CUPS revealed no information in the error logs…so after some frustration I finally wrote a little script to print the double sided pages 2 at a time. This actually worked. I still had a little issue that if too many jobs were sent to the printer (too many double page print requests at any one time) the printer could still also die. So…I slowed the speed in which the requests where made and….it worked! I’m very sad the printer doesnt print it straight off but I am also glad this hack seems to work…posting here incase anyone else has a similar issue…the script could be optimised a lot!

#!/bin/bash
c=0
PAGES='/usr/bin/pdfinfo $1 |  grep Pages | tr -dc '[0-9]''
COUNT=1
SLEEP=0
while [  $COUNT -le $PAGES ] ; do
  echo "print ".$COUNT "-"  $((COUNT+1))
  lpr -P ML-2850-Series -o Resolution=600x600dpi -o PageSize=A4 /
     -o Duplex=DuplexTumble -o page-ranges=$COUNT-$((COUNT+1)) $1
  sleep 17
  ((COUNT++))
  ((COUNT++))
  ((SLEEP++))
done

Free Software PDF Readers

Posted in PDF, Printers and Printing on January 4th, 2011 by adam – Comments Off

Recently I was hunting around for free software PDF readers. Here is a good list:

http://www.pdfreaders.org/

The PDF readers I have tried for Ubuntu (Linux) include kpdf, evince (the default viewer), okular, ghostview (gs), and xpdf. Of these I prefer evince for its simplicity.

One big downside of the free software readers is that none of them enable booklet printing. Acroreader is not free but enables printing of booklets for any PDF. It would be fantastic to see this feature in evince as otherwise you need a script to create the booklet out of a standard PDF, then open it and print it the standard way.

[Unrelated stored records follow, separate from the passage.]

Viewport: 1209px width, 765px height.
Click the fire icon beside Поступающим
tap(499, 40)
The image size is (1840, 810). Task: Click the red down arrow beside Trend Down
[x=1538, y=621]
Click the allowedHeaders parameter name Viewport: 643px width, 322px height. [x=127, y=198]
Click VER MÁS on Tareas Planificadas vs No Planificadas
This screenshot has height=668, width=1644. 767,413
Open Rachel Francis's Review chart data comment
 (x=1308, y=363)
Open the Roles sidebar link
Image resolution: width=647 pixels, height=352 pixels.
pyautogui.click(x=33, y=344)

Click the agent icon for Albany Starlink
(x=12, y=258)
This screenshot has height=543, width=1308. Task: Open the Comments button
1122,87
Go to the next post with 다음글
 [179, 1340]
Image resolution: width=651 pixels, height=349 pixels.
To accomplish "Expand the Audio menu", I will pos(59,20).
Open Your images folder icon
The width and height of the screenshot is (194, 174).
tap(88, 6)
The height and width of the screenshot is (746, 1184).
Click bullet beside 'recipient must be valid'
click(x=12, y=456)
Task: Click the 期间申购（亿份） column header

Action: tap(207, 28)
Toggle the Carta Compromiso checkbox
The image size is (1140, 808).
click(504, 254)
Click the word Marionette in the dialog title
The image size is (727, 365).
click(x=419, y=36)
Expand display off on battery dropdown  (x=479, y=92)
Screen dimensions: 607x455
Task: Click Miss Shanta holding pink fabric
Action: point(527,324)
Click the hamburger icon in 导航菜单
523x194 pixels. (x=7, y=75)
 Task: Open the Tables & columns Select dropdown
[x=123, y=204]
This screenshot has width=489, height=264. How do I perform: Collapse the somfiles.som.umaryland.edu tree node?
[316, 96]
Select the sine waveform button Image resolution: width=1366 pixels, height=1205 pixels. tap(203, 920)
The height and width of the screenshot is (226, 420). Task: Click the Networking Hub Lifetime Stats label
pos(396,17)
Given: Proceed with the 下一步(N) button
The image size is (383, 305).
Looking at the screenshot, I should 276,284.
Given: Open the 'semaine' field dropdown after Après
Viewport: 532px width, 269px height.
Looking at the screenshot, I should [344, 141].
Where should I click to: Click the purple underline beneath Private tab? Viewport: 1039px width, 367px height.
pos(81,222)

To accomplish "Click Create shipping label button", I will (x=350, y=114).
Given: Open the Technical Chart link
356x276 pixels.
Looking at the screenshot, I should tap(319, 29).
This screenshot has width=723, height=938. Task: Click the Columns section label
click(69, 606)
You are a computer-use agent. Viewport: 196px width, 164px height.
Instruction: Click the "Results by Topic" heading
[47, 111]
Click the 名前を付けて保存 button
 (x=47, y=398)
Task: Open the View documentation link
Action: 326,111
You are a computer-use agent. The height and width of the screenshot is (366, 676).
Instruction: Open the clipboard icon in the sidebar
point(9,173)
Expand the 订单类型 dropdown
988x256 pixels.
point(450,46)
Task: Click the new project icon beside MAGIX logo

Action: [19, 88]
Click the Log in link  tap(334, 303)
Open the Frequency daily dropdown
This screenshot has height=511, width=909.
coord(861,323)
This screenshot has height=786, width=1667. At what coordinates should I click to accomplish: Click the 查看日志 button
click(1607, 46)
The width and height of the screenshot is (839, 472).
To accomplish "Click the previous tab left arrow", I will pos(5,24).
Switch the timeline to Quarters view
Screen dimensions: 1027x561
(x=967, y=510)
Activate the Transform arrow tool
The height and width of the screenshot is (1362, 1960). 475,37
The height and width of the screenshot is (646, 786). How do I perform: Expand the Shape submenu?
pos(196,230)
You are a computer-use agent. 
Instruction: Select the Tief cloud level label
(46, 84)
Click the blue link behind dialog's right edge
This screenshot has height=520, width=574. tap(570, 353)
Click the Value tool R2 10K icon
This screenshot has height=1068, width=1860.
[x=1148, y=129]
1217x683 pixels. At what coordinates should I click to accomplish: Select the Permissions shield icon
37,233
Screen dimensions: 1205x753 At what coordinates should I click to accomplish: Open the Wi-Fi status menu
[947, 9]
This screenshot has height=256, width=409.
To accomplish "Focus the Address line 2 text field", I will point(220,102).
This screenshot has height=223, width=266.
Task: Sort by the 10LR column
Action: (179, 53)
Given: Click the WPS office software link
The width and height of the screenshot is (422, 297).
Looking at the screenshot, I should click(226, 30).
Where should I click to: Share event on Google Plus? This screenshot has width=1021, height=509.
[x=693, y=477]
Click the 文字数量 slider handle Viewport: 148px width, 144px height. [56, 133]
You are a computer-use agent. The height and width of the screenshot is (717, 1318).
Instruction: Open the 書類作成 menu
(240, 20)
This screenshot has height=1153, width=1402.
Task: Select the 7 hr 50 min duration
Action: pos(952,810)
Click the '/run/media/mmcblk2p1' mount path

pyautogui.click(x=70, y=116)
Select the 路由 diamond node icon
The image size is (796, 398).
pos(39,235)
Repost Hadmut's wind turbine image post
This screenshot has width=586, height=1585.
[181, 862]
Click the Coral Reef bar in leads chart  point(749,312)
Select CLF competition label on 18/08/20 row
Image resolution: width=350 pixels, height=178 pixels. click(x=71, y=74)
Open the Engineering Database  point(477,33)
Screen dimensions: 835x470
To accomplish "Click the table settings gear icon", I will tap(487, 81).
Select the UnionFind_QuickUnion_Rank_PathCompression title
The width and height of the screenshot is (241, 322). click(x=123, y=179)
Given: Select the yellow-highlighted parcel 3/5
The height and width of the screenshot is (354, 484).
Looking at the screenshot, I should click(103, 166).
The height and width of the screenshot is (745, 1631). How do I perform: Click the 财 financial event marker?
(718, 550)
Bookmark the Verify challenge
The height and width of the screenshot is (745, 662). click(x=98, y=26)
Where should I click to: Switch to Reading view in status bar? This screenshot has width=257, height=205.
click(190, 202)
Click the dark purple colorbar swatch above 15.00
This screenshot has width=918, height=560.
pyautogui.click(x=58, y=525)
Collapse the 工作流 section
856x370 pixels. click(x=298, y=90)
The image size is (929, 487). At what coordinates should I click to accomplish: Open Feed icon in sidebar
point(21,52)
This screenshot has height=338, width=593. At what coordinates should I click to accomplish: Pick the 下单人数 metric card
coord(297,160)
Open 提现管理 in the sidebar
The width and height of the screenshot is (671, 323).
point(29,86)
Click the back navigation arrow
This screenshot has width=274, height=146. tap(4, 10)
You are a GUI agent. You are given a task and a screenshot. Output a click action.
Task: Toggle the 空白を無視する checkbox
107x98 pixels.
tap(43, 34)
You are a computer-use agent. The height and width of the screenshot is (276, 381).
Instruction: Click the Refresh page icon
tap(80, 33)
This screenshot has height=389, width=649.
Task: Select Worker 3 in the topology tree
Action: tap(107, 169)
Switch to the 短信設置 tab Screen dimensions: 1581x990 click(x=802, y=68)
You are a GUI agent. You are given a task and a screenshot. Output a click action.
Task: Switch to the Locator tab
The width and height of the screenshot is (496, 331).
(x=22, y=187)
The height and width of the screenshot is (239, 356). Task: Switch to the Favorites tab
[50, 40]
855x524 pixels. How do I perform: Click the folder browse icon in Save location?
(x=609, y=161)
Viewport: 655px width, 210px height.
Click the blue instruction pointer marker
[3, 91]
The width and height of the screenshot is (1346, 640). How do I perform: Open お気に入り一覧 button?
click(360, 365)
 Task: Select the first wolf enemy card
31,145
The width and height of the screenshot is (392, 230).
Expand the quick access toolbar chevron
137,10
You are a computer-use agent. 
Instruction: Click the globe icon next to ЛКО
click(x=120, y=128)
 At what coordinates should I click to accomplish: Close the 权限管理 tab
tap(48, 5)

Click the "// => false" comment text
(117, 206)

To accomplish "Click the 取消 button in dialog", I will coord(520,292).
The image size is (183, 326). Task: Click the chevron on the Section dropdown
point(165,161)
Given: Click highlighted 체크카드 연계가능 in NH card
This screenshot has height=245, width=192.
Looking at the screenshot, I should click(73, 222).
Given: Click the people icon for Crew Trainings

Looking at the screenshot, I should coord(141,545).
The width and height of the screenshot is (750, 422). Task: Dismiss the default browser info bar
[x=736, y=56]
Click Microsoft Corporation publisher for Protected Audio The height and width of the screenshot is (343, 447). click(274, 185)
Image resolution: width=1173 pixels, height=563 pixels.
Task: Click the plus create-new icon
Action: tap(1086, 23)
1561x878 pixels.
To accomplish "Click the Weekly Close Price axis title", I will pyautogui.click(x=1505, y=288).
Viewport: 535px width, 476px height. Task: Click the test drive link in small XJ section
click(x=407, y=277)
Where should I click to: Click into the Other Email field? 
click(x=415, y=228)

It is possible to create booklets using scripts. There is the PDFBook script that does a good job (http://www.ctan.org/tex-archive/support/pdfbook/) and it is also possible to use shell scripts to process PDF using the pdfnup command to create booklets. I recently wanted to print the same PDF side by side on a single A4 so I wrote the following script to do the job:

#!/bin/bash
pdftk $1 burst
for f in pg_*
 do
   pdftk $f $f cat output $f.pdf
   rm $f
done
for g in pg_*
 do
   pdfnup --nup 2x1 $g --outfile $g.pdf
   rm $g
done
pdftk pg_* cat output $1_combined.pdf
rm pg_*

Seems to work ok albeit a little inefficient.